- **TASK ITEM A**
Return the passage of the climate disasters article between "Since the United" and "around the world.", inclusive.
- **TASK ITEM B**
Does the climate disasters article agree with each statement? Answer yes or no for each, and quote the words of the article that decide it. (i) The earthquake in Melbourne happened on September 22. (ii) The Melbourne earthquake caused several deaths. (iii) The quake was followed by three aftershocks.

*** Opening of DOCUMENT TEXT ***

Climate disasters are becoming increasingly common, with at least five unexpected natural events hitting the headlines over the last month.
Since the United Nations confirmed that the window for reverting climate change was closing back in August, an increasing number of natural catastrophes appear to have only underlined the pressing issue.
Here’s a list of just the most recent disasters around the world.
1. Australia’s earthquake
An earthquake in Melbourne on September 22, stunned Australia, a country not known for its quakes.
At a 5.9 magnitude, the quake struck at a depth of 6.5 miles, meaning buildings were damaged around the city. Luckily there were no reports of deaths or serious injuries.
The quake was also felt in southeast Australia, along with its neighbouring states South Australia and New South Wales.
There were two aftershocks as well, one of 4.0 magnitude and another of 3.1.
Australian prime minister Scott Morrison said an earthquake in the country is uncommon and therefore “can be very, very disturbing event”.

*** Close of DOCUMENT TEXT ***
*** Opening of ENTRIES SUPPLIED ***

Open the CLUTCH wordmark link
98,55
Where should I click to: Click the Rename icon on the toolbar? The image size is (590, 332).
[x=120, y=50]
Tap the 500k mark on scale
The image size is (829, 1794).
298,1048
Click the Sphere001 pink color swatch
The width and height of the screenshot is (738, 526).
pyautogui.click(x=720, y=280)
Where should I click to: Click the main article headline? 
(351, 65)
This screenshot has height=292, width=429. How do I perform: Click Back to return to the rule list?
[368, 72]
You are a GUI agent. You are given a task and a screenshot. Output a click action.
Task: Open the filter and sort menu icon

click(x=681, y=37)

*** Close of ENTRIES SUPPLIED ***
*** Opening of ENTRIES SUPPLIED ***

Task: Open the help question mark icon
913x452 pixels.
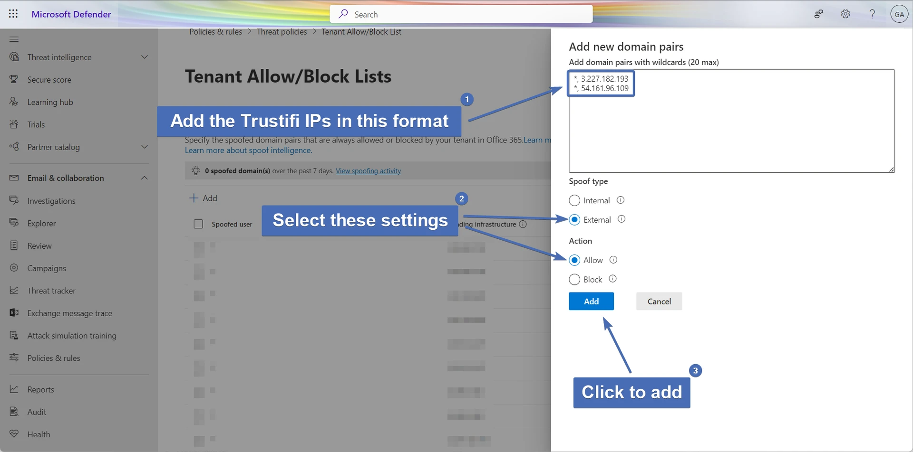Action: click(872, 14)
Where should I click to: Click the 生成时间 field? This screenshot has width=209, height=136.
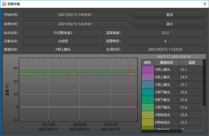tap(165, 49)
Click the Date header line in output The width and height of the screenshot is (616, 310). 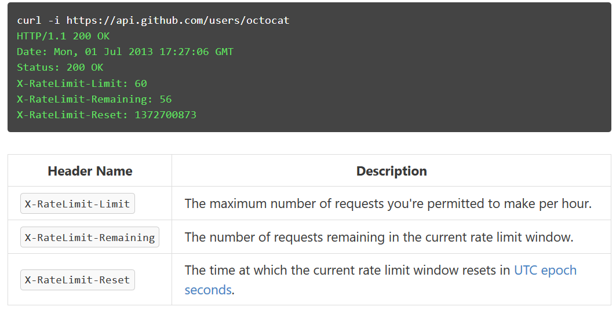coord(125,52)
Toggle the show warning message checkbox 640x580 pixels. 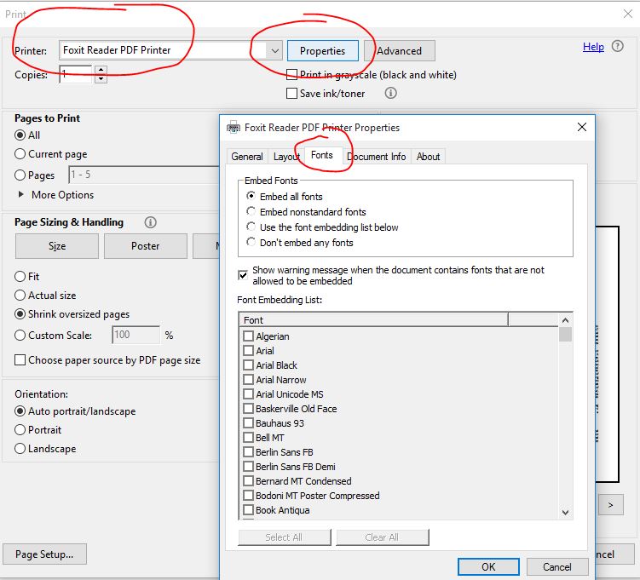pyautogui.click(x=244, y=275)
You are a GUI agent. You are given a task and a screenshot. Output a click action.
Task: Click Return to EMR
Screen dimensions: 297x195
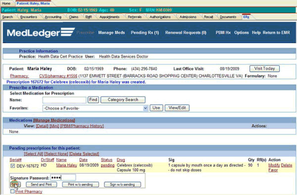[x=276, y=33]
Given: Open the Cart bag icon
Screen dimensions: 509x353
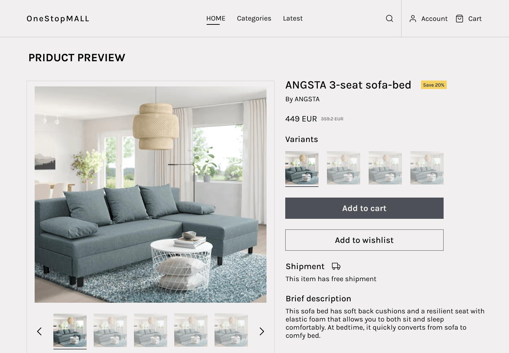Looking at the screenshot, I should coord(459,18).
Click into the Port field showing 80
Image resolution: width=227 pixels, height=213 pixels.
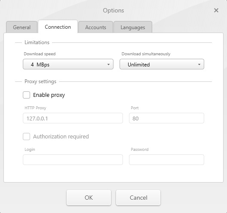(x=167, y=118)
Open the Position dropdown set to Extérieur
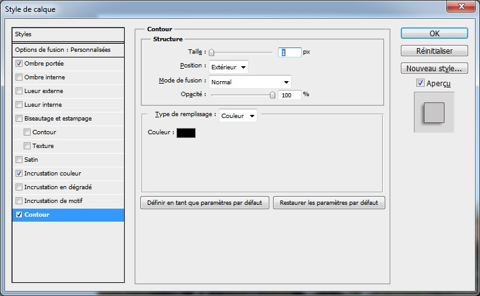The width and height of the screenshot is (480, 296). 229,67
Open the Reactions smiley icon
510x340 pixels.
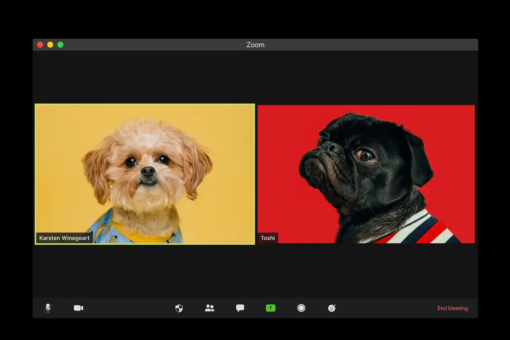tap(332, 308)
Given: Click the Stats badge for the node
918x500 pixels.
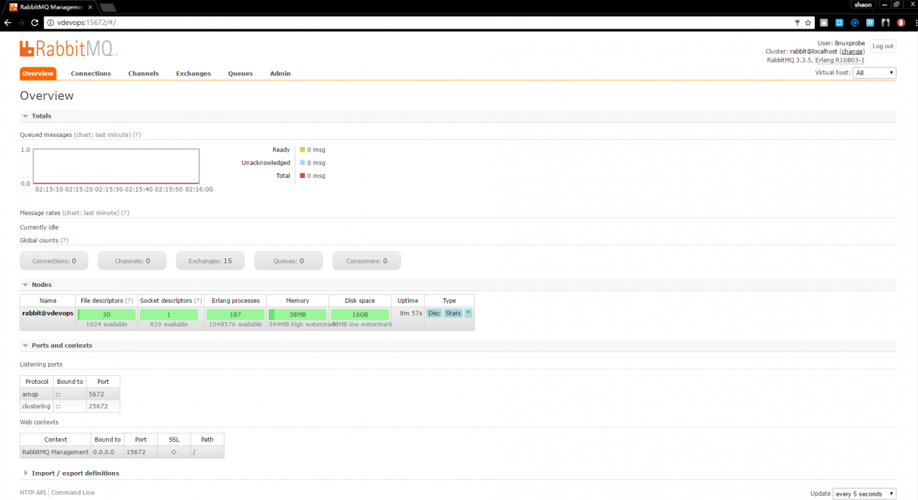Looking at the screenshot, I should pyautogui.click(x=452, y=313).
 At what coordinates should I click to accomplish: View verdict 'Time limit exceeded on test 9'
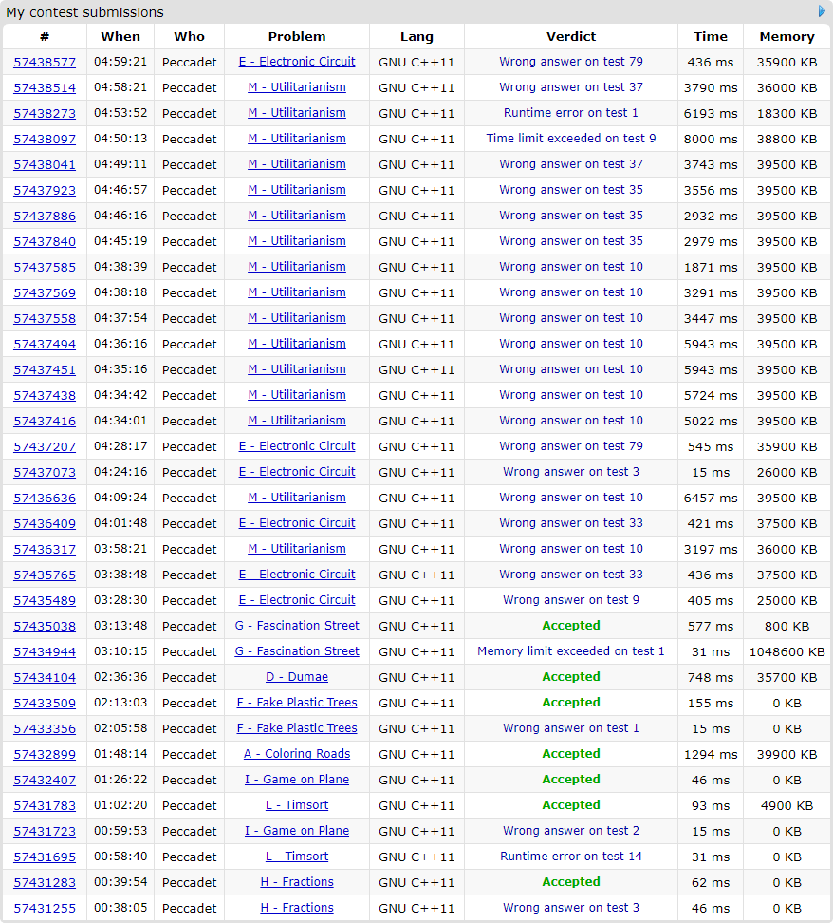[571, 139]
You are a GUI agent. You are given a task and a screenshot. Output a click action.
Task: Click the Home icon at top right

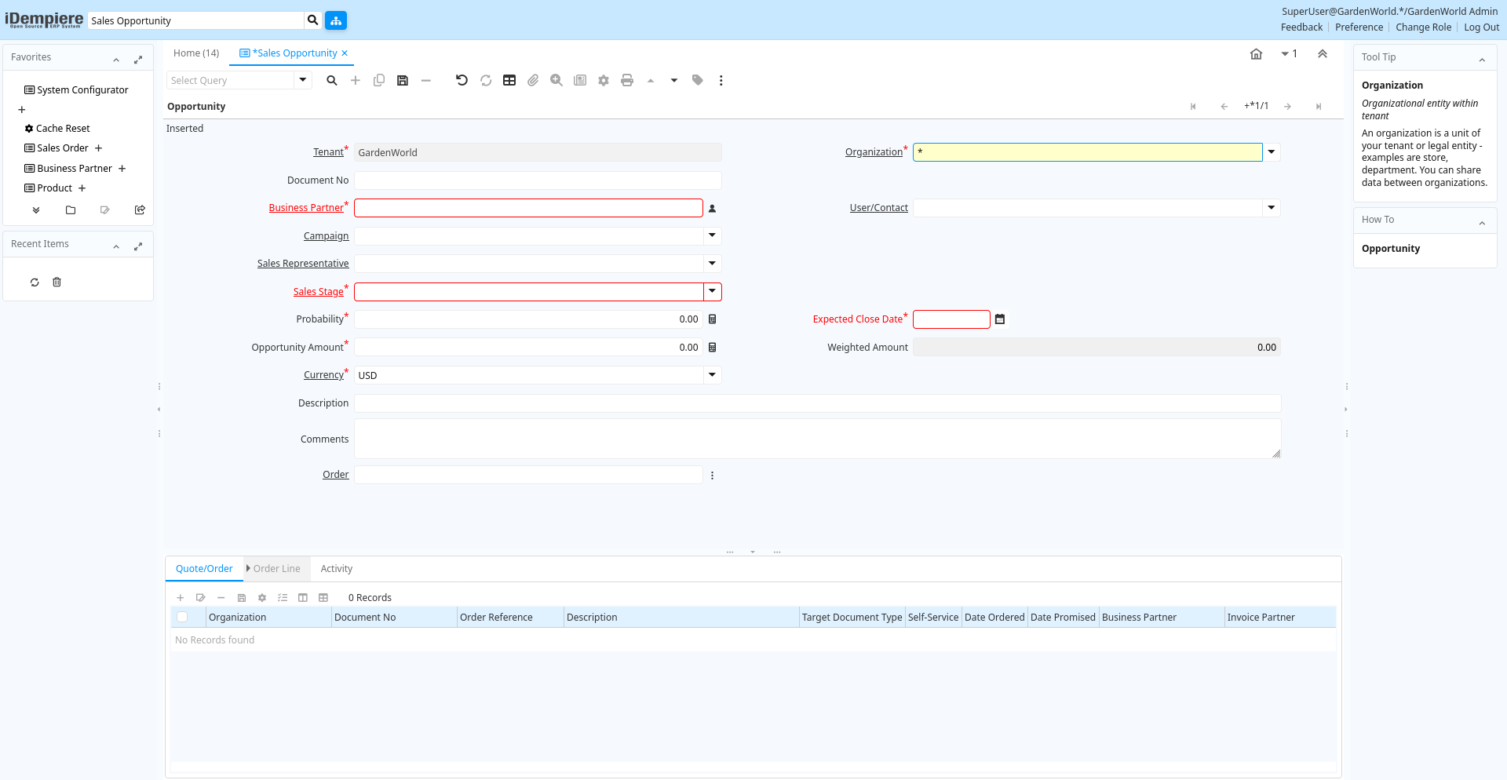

*** Close of ENTRIES SUPPLIED ***
*** Opening of ENTRIES SUPPLIED ***

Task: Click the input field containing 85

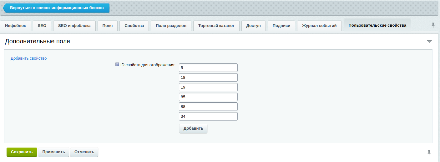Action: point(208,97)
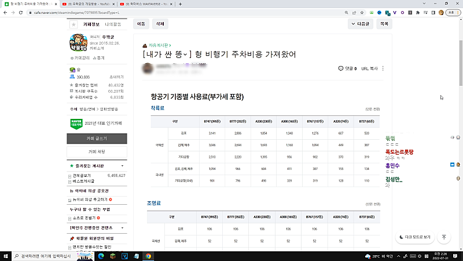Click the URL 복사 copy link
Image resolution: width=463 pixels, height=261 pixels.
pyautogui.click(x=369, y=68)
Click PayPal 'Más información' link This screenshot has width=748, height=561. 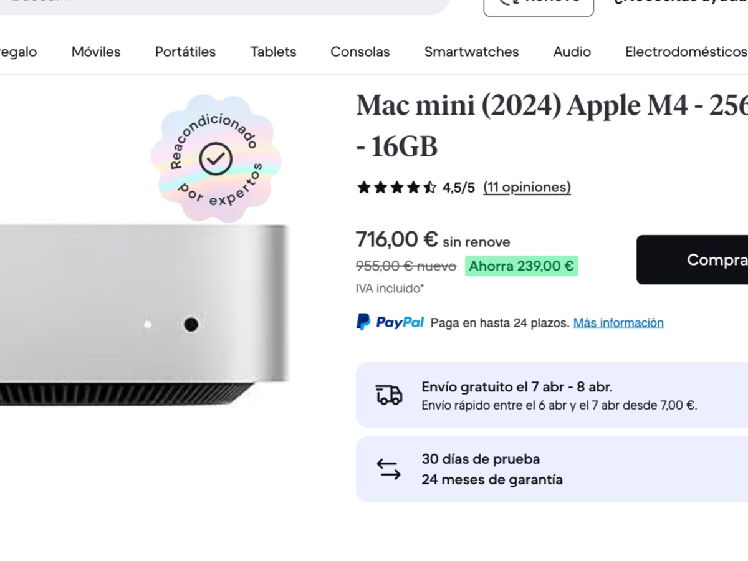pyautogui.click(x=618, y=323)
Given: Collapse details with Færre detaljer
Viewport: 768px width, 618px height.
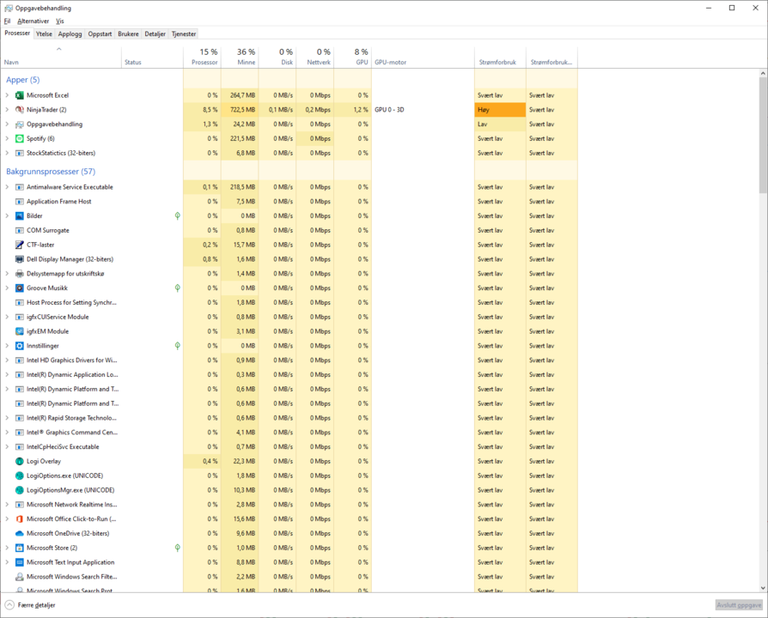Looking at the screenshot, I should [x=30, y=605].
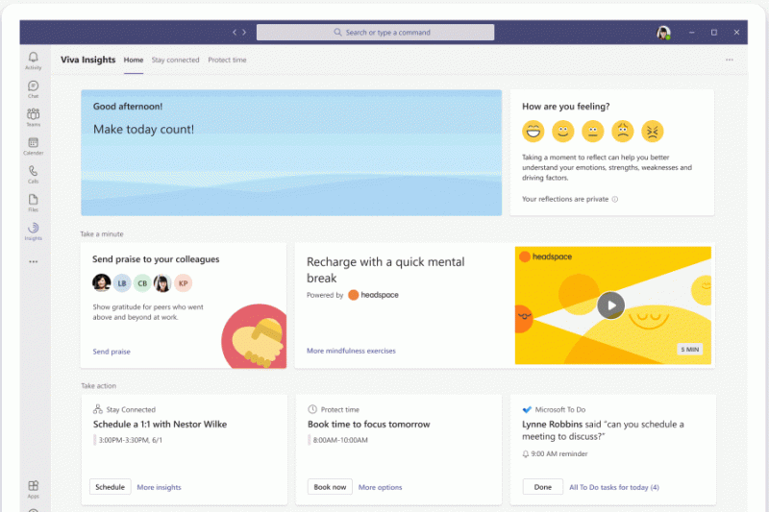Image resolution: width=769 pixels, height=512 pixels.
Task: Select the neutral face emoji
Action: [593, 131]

*** Close of ENTRIES SUPPLIED ***

- **EXERCISE RESULT A**
Since the United Nations confirmed that the window for reverting climate change was closing back in August, an increasing number of natural catastrophes appear to have only underlined the pressing issue.
Here’s a list of just the most recent disasters around the world.

- **EXERCISE RESULT B**
(i) Yes: "An earthquake in Melbourne on September 22, stunned Australia"
(ii) No: "Luckily there were no reports of deaths or serious injuries."
(iii) No: "There were two aftershocks as well"